**YOUR INSTRUCTIONS:** Print the stretch of material from the line containing "The height and width of the screenshot is (692, 1068)." through the line containing "Open the three-dot overflow", repeating those lines exactly.

(Records of finding words and elements)

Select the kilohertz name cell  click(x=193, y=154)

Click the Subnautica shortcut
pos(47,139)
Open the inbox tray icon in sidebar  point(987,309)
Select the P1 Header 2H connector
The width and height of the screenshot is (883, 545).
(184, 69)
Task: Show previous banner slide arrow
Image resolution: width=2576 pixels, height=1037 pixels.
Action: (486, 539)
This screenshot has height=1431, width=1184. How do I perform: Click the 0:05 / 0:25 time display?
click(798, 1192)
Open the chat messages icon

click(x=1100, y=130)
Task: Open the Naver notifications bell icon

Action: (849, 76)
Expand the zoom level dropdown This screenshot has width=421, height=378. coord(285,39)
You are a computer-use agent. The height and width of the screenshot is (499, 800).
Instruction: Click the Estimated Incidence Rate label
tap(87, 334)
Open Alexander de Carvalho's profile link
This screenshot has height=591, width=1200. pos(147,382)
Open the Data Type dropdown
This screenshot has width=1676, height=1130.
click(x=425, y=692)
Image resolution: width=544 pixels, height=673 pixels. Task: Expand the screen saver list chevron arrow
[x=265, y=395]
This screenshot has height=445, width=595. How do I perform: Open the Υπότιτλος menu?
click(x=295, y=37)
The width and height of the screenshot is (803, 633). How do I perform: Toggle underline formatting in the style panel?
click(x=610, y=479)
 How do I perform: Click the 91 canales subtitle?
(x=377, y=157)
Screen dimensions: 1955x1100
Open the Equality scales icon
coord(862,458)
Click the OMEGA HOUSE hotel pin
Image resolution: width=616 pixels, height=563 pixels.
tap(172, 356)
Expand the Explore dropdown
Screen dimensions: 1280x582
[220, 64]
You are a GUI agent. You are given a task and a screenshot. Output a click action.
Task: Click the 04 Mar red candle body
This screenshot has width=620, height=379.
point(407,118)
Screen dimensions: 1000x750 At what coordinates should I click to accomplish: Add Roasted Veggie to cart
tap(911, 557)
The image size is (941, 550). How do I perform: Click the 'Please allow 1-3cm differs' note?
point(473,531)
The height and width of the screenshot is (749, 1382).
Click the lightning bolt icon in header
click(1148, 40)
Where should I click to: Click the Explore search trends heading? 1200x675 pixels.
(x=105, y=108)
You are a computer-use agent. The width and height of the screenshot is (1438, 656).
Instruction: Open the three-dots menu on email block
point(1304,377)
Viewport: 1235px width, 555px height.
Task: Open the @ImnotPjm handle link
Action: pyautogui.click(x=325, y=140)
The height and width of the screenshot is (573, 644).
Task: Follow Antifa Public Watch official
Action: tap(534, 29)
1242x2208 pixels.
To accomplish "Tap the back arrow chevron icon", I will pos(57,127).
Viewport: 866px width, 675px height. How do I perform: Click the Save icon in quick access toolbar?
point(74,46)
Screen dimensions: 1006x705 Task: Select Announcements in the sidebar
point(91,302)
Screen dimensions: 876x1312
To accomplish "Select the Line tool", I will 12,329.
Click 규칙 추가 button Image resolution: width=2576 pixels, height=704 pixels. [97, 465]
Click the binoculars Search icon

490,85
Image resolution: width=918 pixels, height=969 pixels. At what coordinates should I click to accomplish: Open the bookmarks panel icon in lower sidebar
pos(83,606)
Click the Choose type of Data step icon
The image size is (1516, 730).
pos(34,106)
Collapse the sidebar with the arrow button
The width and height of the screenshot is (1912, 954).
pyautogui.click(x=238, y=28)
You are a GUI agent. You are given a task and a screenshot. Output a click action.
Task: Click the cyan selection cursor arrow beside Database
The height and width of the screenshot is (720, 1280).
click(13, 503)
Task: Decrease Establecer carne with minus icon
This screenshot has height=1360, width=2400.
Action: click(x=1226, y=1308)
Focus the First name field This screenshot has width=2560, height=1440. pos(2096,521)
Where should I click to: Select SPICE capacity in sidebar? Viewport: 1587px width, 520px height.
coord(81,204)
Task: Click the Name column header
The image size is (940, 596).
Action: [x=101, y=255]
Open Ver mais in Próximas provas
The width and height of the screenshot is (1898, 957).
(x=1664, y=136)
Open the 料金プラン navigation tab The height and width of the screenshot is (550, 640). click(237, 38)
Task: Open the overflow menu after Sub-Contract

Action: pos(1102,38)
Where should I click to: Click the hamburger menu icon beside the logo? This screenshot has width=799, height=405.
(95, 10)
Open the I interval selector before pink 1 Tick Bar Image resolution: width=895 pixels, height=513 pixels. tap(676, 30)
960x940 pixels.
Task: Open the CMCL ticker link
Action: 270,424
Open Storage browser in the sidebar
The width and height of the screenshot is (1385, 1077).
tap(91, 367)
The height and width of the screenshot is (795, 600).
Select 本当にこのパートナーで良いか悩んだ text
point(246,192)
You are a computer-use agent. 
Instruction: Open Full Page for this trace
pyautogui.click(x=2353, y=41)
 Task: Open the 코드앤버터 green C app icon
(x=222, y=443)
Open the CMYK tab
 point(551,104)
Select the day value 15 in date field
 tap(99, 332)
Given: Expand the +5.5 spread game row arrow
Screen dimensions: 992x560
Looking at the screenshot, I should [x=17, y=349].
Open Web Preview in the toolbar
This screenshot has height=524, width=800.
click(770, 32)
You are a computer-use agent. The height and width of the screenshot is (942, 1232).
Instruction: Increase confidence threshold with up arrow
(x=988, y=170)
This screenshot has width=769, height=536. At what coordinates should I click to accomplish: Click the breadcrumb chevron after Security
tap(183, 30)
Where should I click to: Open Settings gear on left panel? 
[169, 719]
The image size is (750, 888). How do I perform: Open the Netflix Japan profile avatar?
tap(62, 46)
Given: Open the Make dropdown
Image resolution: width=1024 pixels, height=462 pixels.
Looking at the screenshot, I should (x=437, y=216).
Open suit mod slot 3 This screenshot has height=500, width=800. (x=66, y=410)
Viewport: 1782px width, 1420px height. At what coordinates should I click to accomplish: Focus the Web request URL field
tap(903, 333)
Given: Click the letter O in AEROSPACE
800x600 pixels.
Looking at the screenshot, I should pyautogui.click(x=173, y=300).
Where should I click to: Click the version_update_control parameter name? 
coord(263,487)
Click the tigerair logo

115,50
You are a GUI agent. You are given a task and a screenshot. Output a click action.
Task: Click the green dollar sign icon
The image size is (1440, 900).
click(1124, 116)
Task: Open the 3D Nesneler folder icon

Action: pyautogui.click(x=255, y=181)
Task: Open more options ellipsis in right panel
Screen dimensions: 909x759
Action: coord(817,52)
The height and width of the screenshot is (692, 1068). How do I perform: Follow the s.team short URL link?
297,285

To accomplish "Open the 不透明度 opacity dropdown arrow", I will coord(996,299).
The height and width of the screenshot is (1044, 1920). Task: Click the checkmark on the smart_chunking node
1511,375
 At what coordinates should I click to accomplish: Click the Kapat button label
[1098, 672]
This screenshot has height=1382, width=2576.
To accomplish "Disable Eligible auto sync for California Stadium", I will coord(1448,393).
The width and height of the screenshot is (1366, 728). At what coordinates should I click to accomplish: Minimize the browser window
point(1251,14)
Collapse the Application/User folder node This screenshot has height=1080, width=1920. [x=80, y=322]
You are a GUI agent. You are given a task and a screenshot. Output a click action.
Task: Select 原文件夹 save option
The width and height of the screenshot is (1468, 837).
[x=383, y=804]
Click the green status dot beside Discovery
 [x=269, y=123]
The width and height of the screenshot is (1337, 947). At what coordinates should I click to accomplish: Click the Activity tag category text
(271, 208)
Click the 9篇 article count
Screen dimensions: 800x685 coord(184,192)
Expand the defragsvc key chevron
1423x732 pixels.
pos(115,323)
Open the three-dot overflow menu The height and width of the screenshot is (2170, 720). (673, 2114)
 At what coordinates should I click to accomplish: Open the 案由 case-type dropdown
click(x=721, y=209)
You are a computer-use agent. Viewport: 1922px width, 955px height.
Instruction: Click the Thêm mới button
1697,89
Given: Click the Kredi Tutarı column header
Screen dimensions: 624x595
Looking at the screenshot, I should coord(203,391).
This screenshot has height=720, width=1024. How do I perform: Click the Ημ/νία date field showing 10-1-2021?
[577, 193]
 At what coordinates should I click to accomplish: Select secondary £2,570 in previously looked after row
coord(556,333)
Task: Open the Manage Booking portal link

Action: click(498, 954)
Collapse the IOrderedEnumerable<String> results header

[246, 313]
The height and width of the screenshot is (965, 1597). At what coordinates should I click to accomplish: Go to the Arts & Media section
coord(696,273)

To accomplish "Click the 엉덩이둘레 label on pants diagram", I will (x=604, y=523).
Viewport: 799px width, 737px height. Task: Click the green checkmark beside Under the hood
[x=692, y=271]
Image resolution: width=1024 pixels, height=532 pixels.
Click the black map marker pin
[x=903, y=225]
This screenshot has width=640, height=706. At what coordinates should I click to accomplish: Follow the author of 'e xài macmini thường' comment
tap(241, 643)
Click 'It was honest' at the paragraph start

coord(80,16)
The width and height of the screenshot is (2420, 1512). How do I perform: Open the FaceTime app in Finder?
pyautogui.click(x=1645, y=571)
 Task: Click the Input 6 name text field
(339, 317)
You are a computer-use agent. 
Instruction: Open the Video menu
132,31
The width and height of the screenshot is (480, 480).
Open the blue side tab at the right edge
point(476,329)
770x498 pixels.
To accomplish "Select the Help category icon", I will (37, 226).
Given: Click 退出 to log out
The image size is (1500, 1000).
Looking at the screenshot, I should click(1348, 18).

**COMPLETED EXERCISE:**
The height and width of the screenshot is (692, 1068). How do I perform: Follow the s.team short URL link?
297,285

To accomplish "Open the 不透明度 opacity dropdown arrow", I will coord(996,299).
The height and width of the screenshot is (1044, 1920). Task: Click the checkmark on the smart_chunking node
1511,375
 At what coordinates should I click to accomplish: Click the Kapat button label
[1098, 672]
This screenshot has height=1382, width=2576.
To accomplish "Disable Eligible auto sync for California Stadium", I will coord(1448,393).
The width and height of the screenshot is (1366, 728). At what coordinates should I click to accomplish: Minimize the browser window
point(1251,14)
Collapse the Application/User folder node This screenshot has height=1080, width=1920. [x=80, y=322]
You are a GUI agent. You are given a task and a screenshot. Output a click action.
Task: Select 原文件夹 save option
The width and height of the screenshot is (1468, 837).
[x=383, y=804]
Click the green status dot beside Discovery
 [x=269, y=123]
The width and height of the screenshot is (1337, 947). At what coordinates should I click to accomplish: Click the Activity tag category text
(271, 208)
Click the 9篇 article count
Screen dimensions: 800x685 coord(184,192)
Expand the defragsvc key chevron
1423x732 pixels.
pos(115,323)
Open the three-dot overflow menu The height and width of the screenshot is (2170, 720). (673, 2114)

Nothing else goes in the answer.